Transcribe exactly, please, the line bearing "Image resolution: width=1200" and all later lines through the end of the records, with the pictures left out.

Data records

BEGIN

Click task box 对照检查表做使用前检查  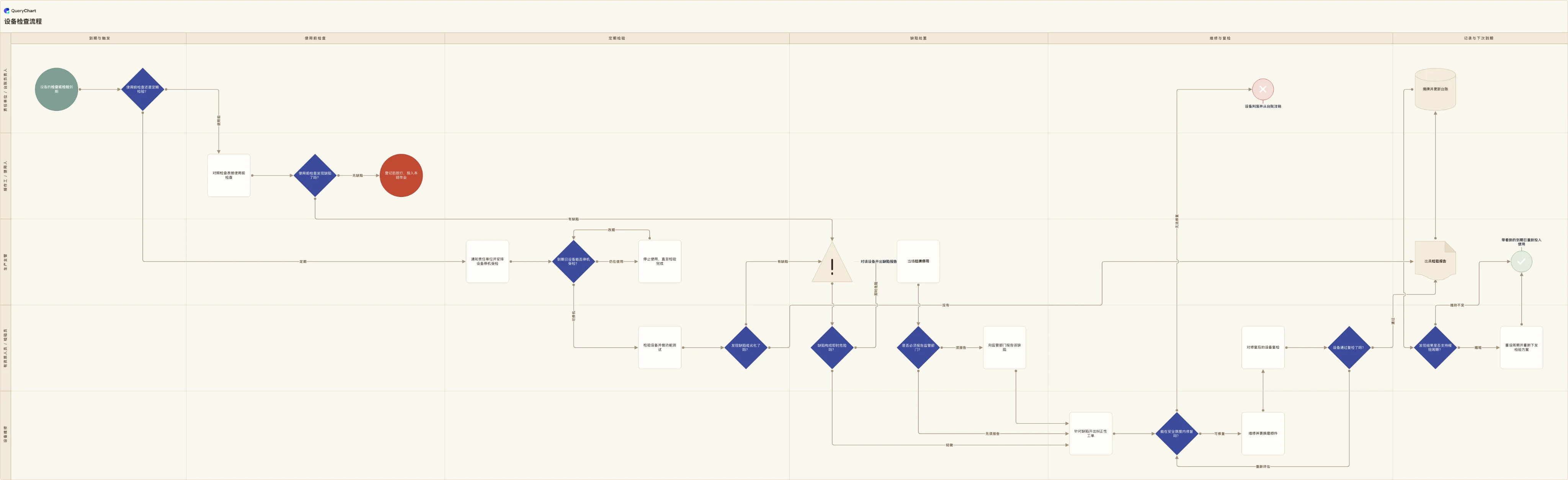[229, 175]
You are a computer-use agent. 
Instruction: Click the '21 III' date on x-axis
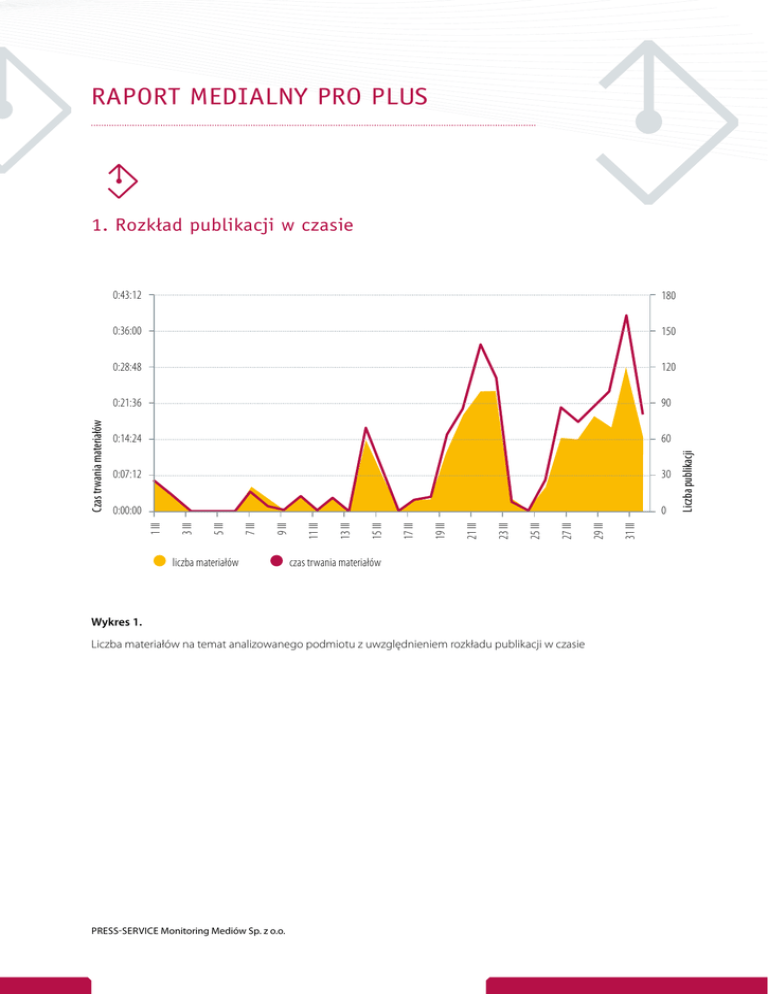pyautogui.click(x=471, y=527)
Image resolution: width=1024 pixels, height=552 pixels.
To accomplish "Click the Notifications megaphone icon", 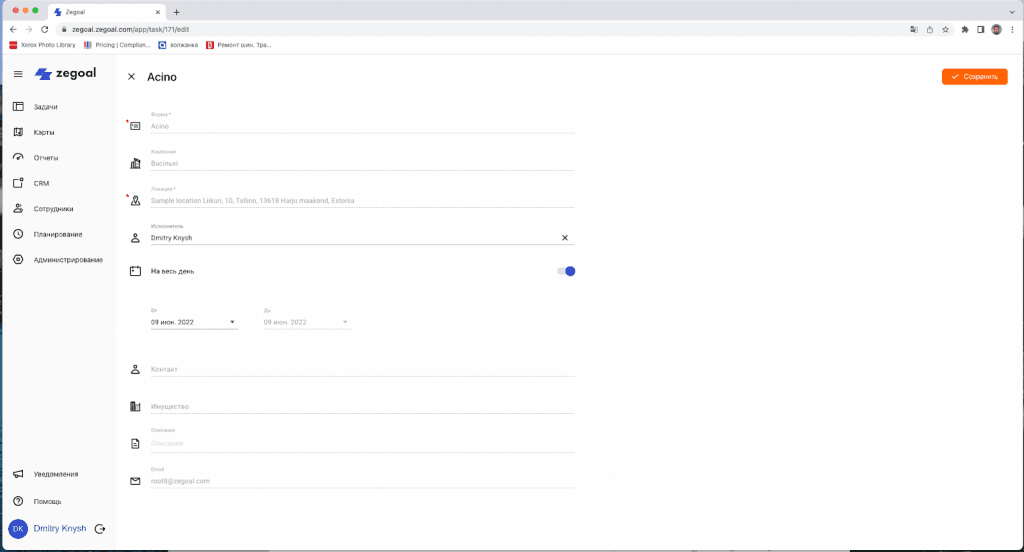I will click(x=18, y=474).
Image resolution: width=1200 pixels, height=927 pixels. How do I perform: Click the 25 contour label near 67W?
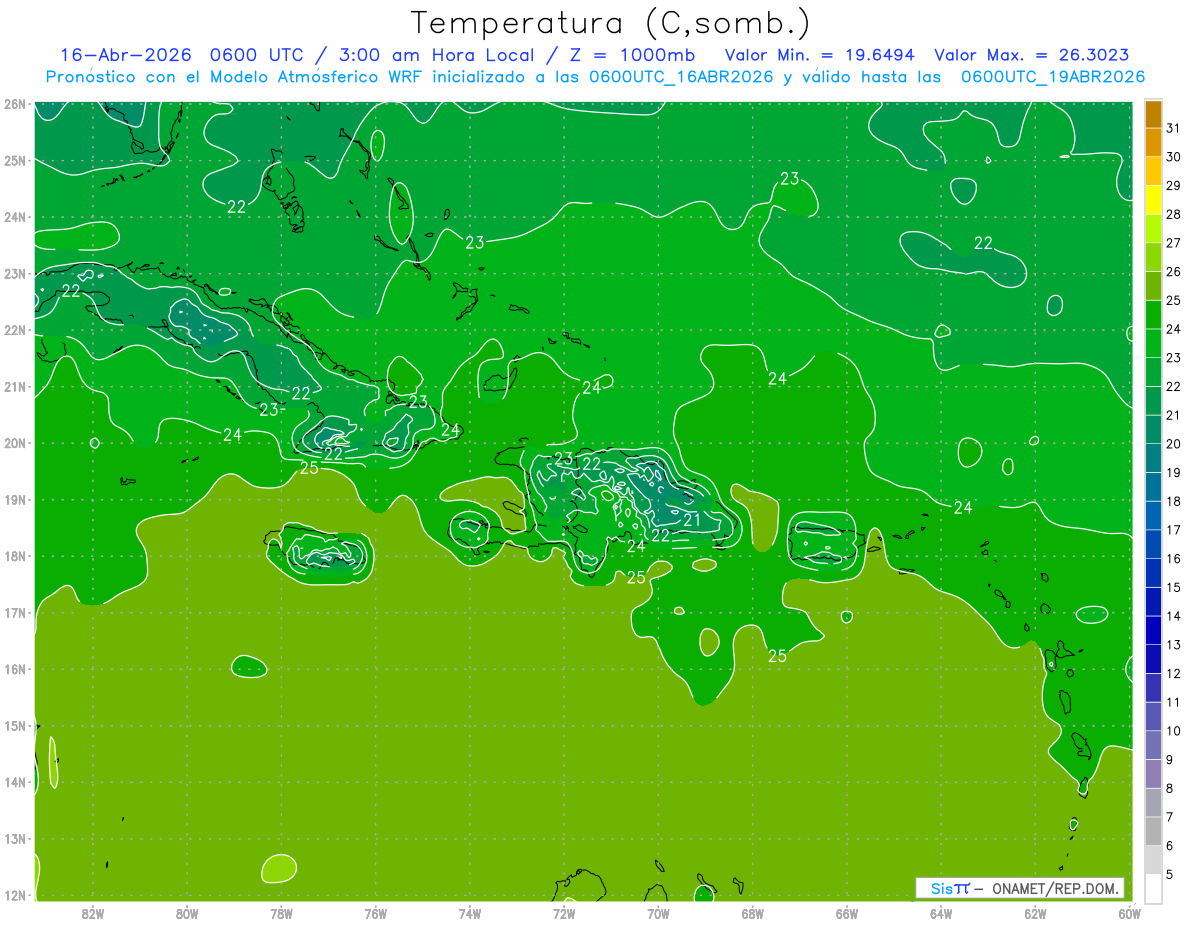[777, 656]
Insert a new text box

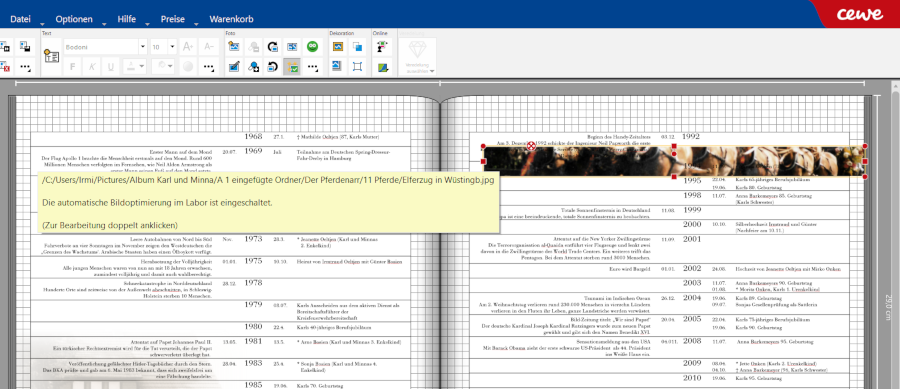click(x=52, y=56)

END

### Answer to this problem
Image resolution: width=1200 pixels, height=927 pixels. How do I perform: Click the 25 contour label near 67W?
[777, 656]
Insert a new text box

click(x=52, y=56)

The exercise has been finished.